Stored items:
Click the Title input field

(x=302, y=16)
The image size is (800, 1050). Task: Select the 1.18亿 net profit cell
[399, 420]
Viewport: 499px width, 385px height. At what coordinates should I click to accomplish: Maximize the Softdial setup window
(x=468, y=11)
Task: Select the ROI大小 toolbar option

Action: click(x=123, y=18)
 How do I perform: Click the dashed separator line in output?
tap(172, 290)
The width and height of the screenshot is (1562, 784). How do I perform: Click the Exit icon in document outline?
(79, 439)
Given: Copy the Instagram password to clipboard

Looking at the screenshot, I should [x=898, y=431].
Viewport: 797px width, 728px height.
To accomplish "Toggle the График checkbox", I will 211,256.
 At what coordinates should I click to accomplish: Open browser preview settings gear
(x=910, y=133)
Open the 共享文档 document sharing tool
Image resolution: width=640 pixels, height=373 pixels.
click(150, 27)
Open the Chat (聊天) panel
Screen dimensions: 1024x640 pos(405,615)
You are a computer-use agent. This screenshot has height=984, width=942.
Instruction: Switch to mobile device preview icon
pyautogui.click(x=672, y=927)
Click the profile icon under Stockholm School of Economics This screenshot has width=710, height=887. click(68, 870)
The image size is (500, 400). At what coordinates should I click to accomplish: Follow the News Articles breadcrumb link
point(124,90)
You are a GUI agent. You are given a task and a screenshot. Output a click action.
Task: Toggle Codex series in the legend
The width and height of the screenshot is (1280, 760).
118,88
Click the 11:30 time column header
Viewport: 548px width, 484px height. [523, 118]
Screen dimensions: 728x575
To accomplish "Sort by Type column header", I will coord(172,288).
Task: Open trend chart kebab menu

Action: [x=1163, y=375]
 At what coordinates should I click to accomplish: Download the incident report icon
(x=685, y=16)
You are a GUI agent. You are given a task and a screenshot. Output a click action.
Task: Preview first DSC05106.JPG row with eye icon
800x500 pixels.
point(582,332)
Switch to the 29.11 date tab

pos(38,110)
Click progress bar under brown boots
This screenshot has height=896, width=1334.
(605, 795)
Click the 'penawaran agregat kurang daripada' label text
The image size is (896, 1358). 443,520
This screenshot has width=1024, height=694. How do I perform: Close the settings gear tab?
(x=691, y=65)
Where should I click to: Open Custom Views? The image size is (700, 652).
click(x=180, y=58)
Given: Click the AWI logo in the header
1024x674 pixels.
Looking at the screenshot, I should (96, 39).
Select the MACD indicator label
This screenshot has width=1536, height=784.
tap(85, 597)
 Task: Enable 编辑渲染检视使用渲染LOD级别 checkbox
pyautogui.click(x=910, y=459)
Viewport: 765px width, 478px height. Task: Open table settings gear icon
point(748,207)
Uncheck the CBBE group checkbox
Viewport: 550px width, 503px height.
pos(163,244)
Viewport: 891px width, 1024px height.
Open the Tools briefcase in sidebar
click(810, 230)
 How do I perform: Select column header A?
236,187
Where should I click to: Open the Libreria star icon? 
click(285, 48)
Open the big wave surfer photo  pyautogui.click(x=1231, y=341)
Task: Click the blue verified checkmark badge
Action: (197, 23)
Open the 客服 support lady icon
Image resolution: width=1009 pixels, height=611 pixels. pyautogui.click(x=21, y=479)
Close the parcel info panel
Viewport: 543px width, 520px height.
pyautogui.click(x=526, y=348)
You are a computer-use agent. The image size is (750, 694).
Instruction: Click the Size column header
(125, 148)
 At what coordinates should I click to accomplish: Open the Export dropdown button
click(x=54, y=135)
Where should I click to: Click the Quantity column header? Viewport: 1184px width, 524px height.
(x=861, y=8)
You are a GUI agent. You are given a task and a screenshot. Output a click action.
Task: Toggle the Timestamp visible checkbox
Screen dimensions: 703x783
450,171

◆ REQUIRED WORK
Return each line of the data above verbatim.

◆ ANSWER BOX
Click the Title input field

(x=302, y=16)
The image size is (800, 1050). Task: Select the 1.18亿 net profit cell
[399, 420]
Viewport: 499px width, 385px height. At what coordinates should I click to accomplish: Maximize the Softdial setup window
(x=468, y=11)
Task: Select the ROI大小 toolbar option

Action: click(x=123, y=18)
 How do I perform: Click the dashed separator line in output?
tap(172, 290)
The width and height of the screenshot is (1562, 784). How do I perform: Click the Exit icon in document outline?
(79, 439)
Given: Copy the Instagram password to clipboard

Looking at the screenshot, I should [x=898, y=431].
Viewport: 797px width, 728px height.
To accomplish "Toggle the График checkbox", I will 211,256.
 At what coordinates should I click to accomplish: Open browser preview settings gear
(x=910, y=133)
Open the 共享文档 document sharing tool
Image resolution: width=640 pixels, height=373 pixels.
click(150, 27)
Open the Chat (聊天) panel
Screen dimensions: 1024x640 pos(405,615)
You are a computer-use agent. This screenshot has height=984, width=942.
Instruction: Switch to mobile device preview icon
pyautogui.click(x=672, y=927)
Click the profile icon under Stockholm School of Economics This screenshot has width=710, height=887. click(68, 870)
The image size is (500, 400). At what coordinates should I click to accomplish: Follow the News Articles breadcrumb link
point(124,90)
You are a GUI agent. You are given a task and a screenshot. Output a click action.
Task: Toggle Codex series in the legend
The width and height of the screenshot is (1280, 760).
118,88
Click the 11:30 time column header
Viewport: 548px width, 484px height. [523, 118]
Screen dimensions: 728x575
To accomplish "Sort by Type column header", I will coord(172,288).
Task: Open trend chart kebab menu

Action: [x=1163, y=375]
 At what coordinates should I click to accomplish: Download the incident report icon
(x=685, y=16)
You are a GUI agent. You are given a task and a screenshot. Output a click action.
Task: Preview first DSC05106.JPG row with eye icon
800x500 pixels.
point(582,332)
Switch to the 29.11 date tab

pos(38,110)
Click progress bar under brown boots
This screenshot has height=896, width=1334.
(605, 795)
Click the 'penawaran agregat kurang daripada' label text
The image size is (896, 1358). 443,520
This screenshot has width=1024, height=694. How do I perform: Close the settings gear tab?
(x=691, y=65)
Where should I click to: Open Custom Views? The image size is (700, 652).
click(x=180, y=58)
Given: Click the AWI logo in the header
1024x674 pixels.
Looking at the screenshot, I should (96, 39).
Select the MACD indicator label
This screenshot has width=1536, height=784.
tap(85, 597)
 Task: Enable 编辑渲染检视使用渲染LOD级别 checkbox
pyautogui.click(x=910, y=459)
Viewport: 765px width, 478px height. Task: Open table settings gear icon
point(748,207)
Uncheck the CBBE group checkbox
Viewport: 550px width, 503px height.
pos(163,244)
Viewport: 891px width, 1024px height.
Open the Tools briefcase in sidebar
click(810, 230)
 How do I perform: Select column header A?
236,187
Where should I click to: Open the Libreria star icon? 
click(285, 48)
Open the big wave surfer photo  pyautogui.click(x=1231, y=341)
Task: Click the blue verified checkmark badge
Action: (197, 23)
Open the 客服 support lady icon
Image resolution: width=1009 pixels, height=611 pixels. pyautogui.click(x=21, y=479)
Close the parcel info panel
Viewport: 543px width, 520px height.
pyautogui.click(x=526, y=348)
You are a computer-use agent. The image size is (750, 694).
Instruction: Click the Size column header
(125, 148)
 At what coordinates should I click to accomplish: Open the Export dropdown button
click(x=54, y=135)
Where should I click to: Click the Quantity column header? Viewport: 1184px width, 524px height.
(x=861, y=8)
You are a GUI agent. You are given a task and a screenshot. Output a click action.
Task: Toggle the Timestamp visible checkbox
Screen dimensions: 703x783
450,171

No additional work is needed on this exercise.